### TO DO
All entries are to be quoted exactly; the images stay out of the copy.
================================
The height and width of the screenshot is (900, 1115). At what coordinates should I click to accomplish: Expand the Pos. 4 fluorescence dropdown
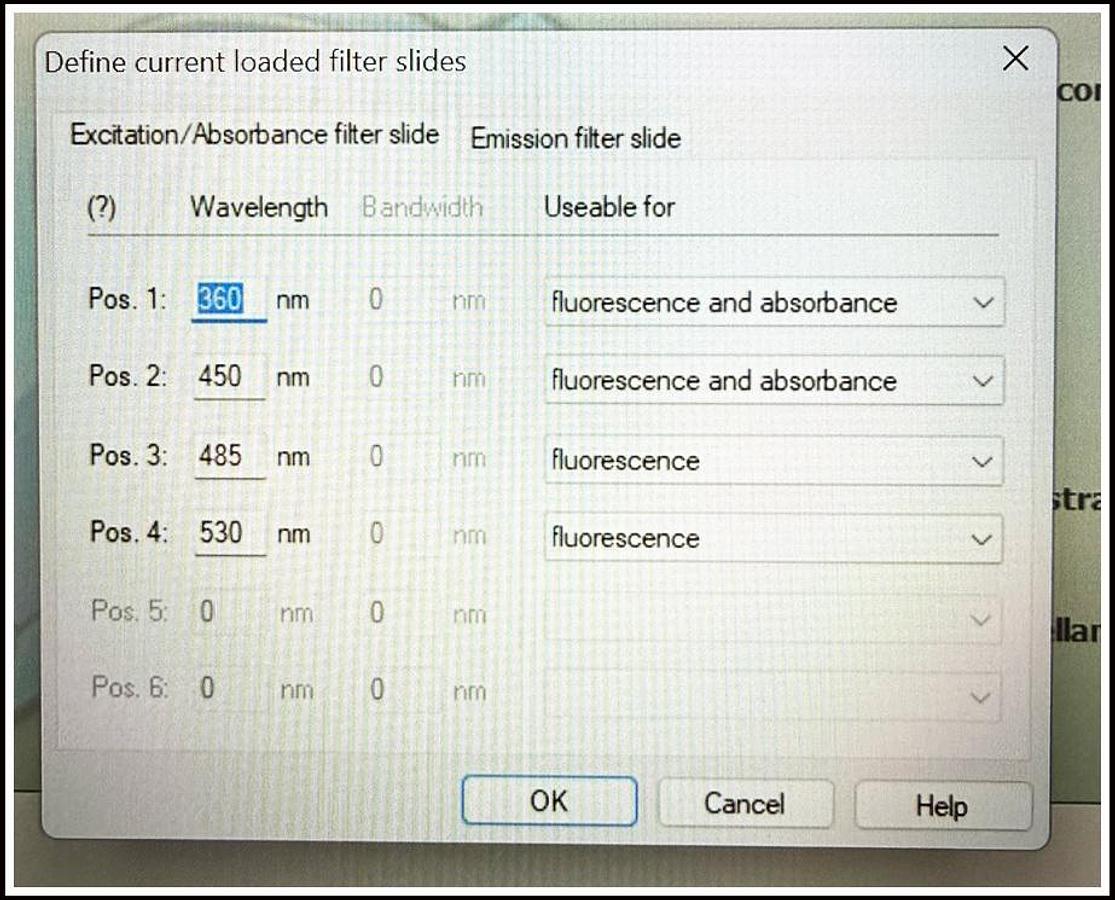[x=773, y=539]
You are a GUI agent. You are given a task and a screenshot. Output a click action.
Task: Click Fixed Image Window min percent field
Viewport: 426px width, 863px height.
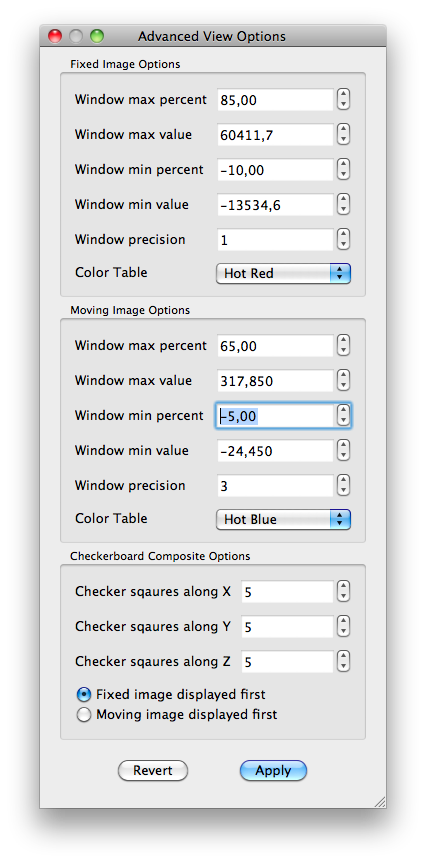[275, 170]
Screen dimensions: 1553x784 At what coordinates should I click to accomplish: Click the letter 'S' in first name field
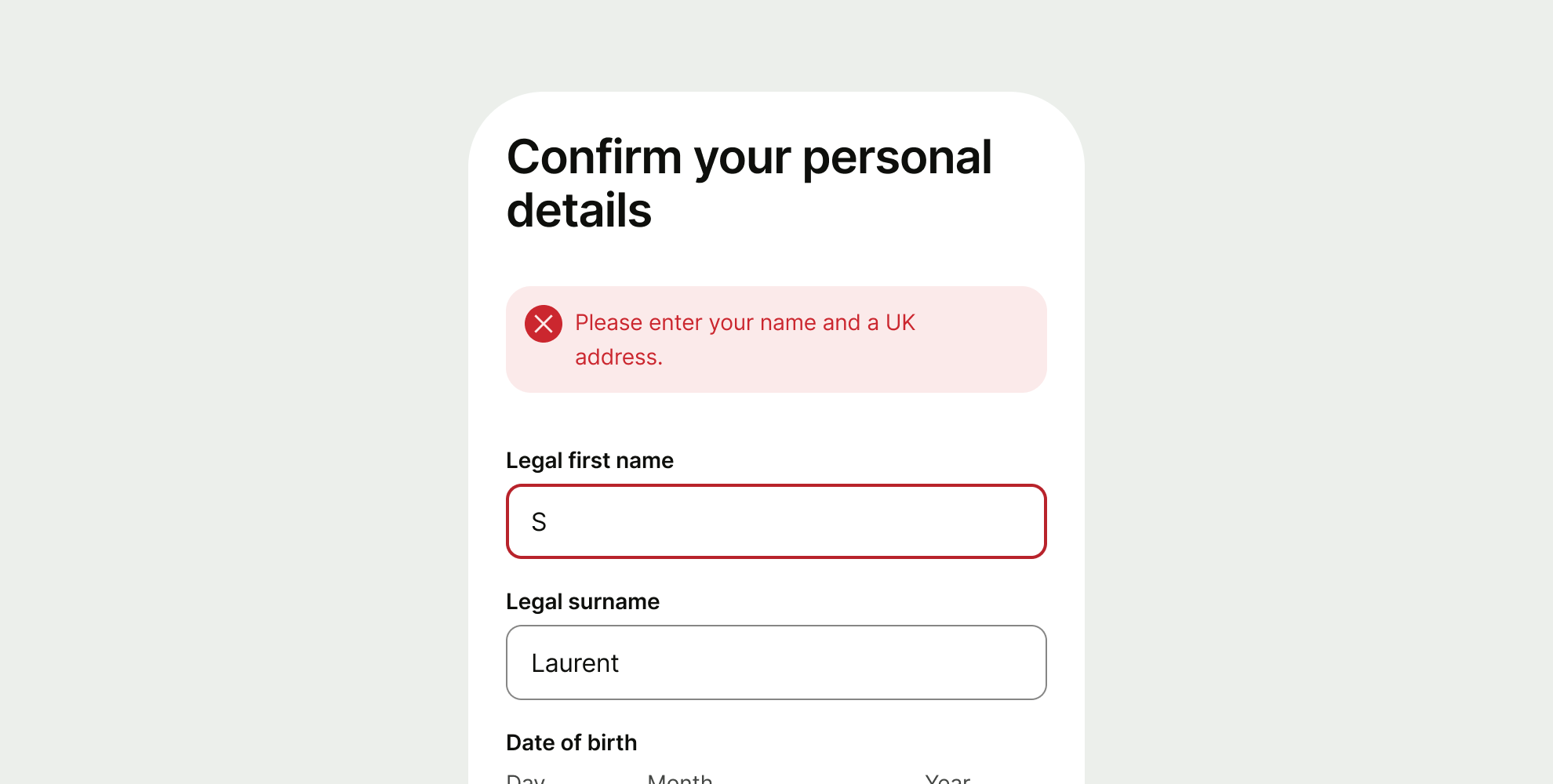click(x=539, y=522)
================================
### REPLY
The height and width of the screenshot is (900, 1115). At what coordinates should I click to accomplish: Expand the Pos. 4 fluorescence dropdown
[x=773, y=539]
You are a GUI agent. You are given a task and a screenshot. Output a click action.
Task: Click Fixed Image Window min percent field
Viewport: 426px width, 863px height.
[275, 170]
Screen dimensions: 1553x784 At what coordinates should I click to accomplish: Click the letter 'S' in first name field
click(x=539, y=522)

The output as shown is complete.